Although the Workgroup’s recommendations are advisory only, MACo and many other stakeholders have urged MDE to follow the Workgroup’s recommendations where there is stakeholder consensus or a majority consensus of the Workgroup. The recommendations are broken down into a set of 11 subject areas, with a 12th catch-all area entitled “General Recommendations.”
The AFG Policy is extremely complex and MACo has many concerns with the Policy’s impact on county governments and future growth potential. Three of MACo’s key concerns include:
1. Counties Required to Guarantee and Maintain Offsets in Perpetuity
MDE has advocated that local governments have to take on perpetual obligations for “definably permanent” pollution offsets after a 30 year life of a credit in the trading market. The stated reason for the proposal was to allow for the use of more temporary offset practices (thus creating a broader trading market) while still complying with a United States Environmental Protection Agency (EPA) policy for permanent offsets. This would cause counties to have to take on potentially very significant long-term financial responsibilities for total replacement costs and operations and maintenance of practices after 30 years. MACo has strongly resisted this proposal, arguing that local governments should have an option to act as a guarantor, but should not be mandated to do so.

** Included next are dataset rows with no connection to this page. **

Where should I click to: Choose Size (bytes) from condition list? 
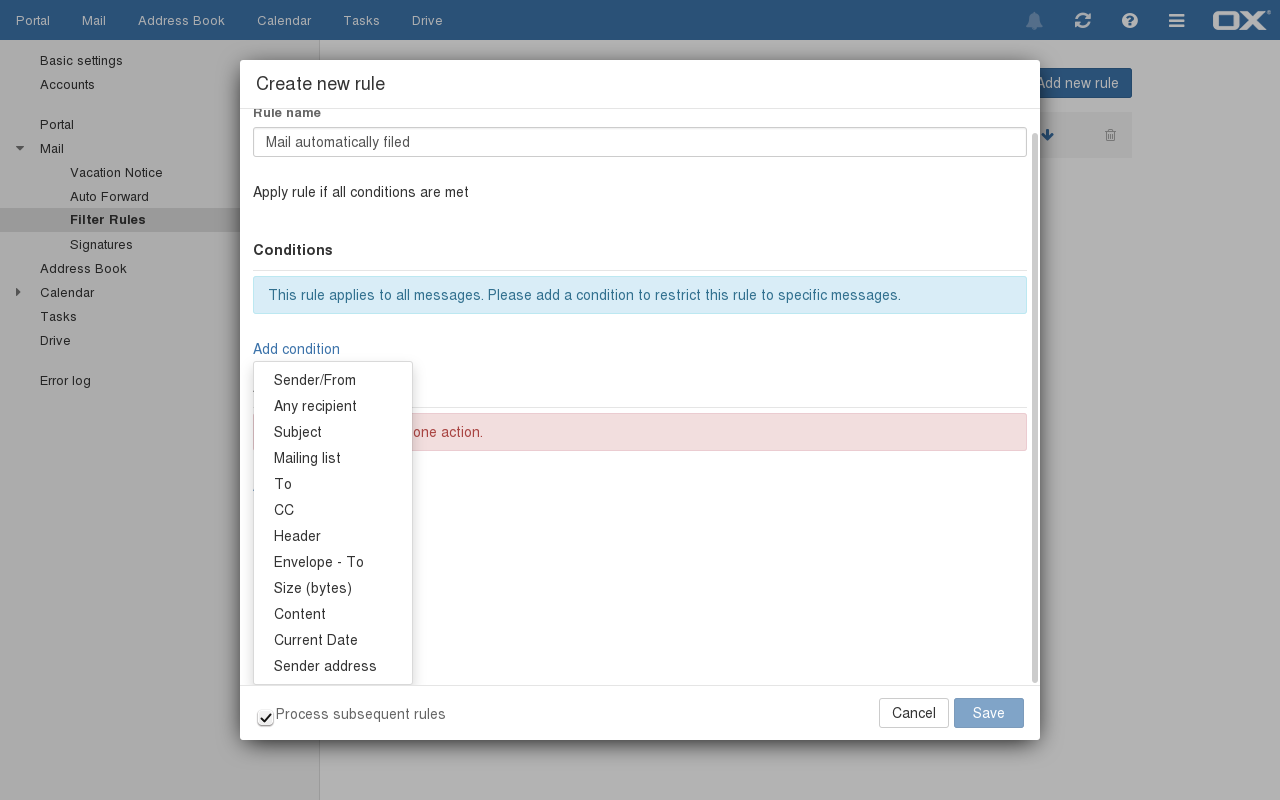tap(313, 588)
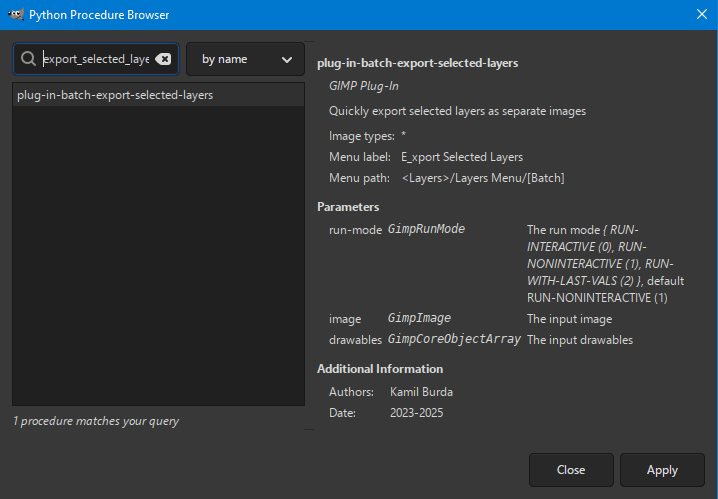This screenshot has width=718, height=499.
Task: Click the bold procedure name heading
Action: 417,63
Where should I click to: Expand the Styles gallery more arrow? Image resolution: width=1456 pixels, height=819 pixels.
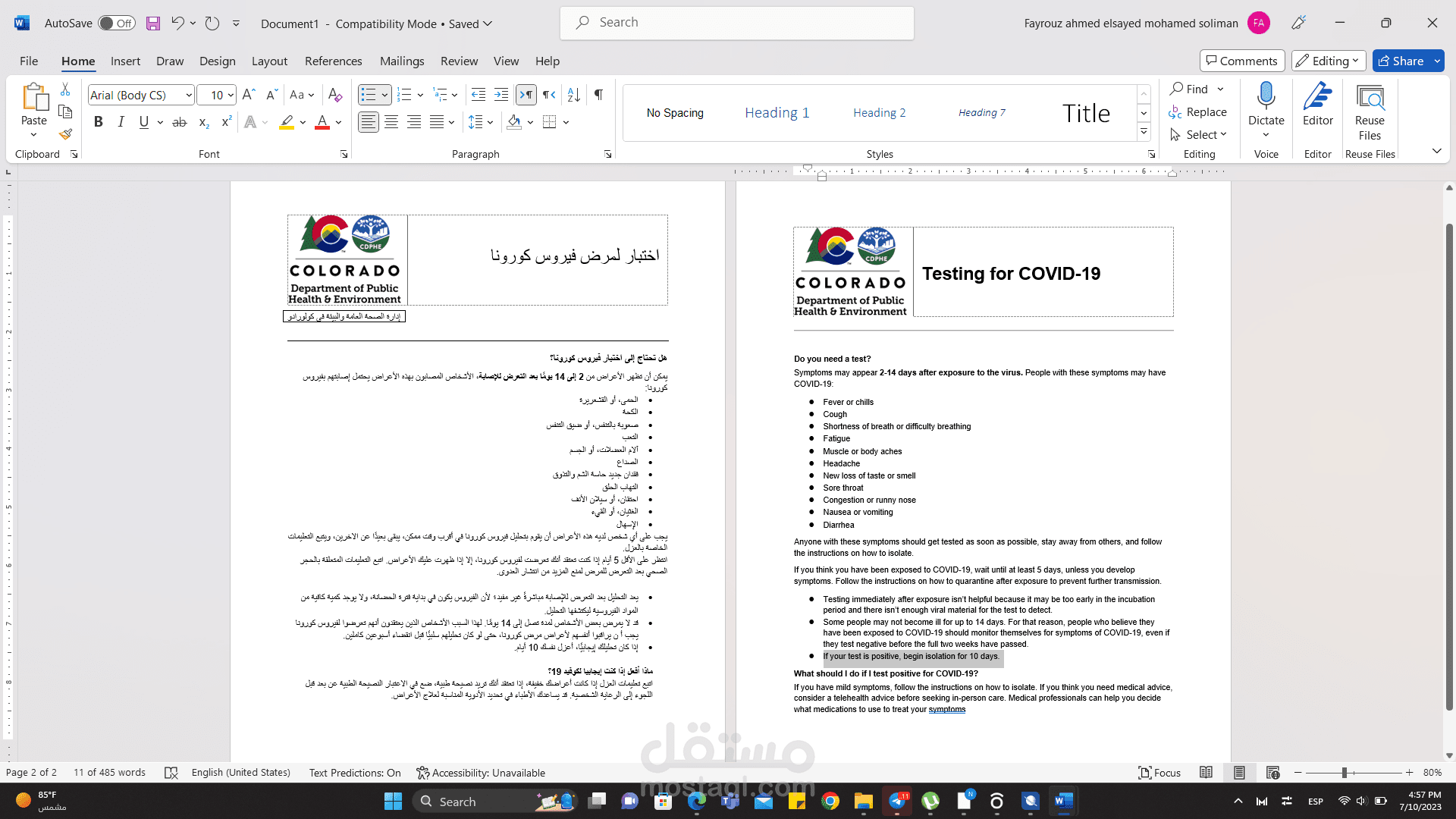click(1144, 132)
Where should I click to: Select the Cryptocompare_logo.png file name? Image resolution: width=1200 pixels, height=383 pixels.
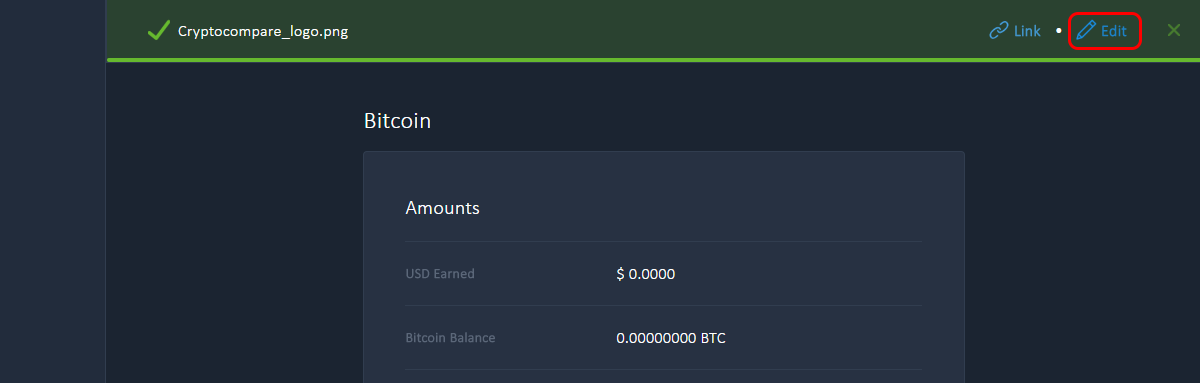263,31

2. Stormwater Runoff Pollution Must Be Reduced to the Level Produced By a Forest With No Accounting for the Level of Pre-Development Pollution Generated By a Piece of Land
Some workgroup stakeholders have strongly advocated that EPA will require growth to offset its entire load to a forested condition regardless of pre-development load. However, EPA’s Senior Policy Advisor on the Chesapeake Bay has noted that EPA did not have a hard and fast position on what starting credits would comprise the baseline for a site, versus what would constitute a new load. In many instances using a forest baseline would result in nutrient reductions beyond those generated by the new growth and substantially increase the cost for new growth. MACo has argued that since the policy is about offsetting water pollution from new growth, developers should have to account for any new pollution added to a land post-development, with some modifications for the development of active farmland and redevelopment.
3. Availability and Cost of Credits
No trades have occurred to date in the state’s agricultural nutrient trading market and establishing a strong trading market will be critical to having a workable AFG Policy. This assumes an available supply of credits to trade, reasonable credit prices, and a flexible trading geography. MACo is concerned that a lack of tradable credits could hamper the development of a robust trading market while a prohibitively high fee-in-lieu could stifle any new growth in the absence of a strong market.
MDE plans to brief the environmental committees of the Maryland Legislature in mid-September and unveil the draft regulations by the end of September or early October. The General Assembly’s Joint Committee on Administrative, Executive, and Legislative Review (AELR) will have a chance to review and comment on the proposed regulations, as will the general public. MDE expects to finalize the AFG regulations by December of 2013. Counties will likely need to have their final AFG ordinances and regulations adopted by December of 2014.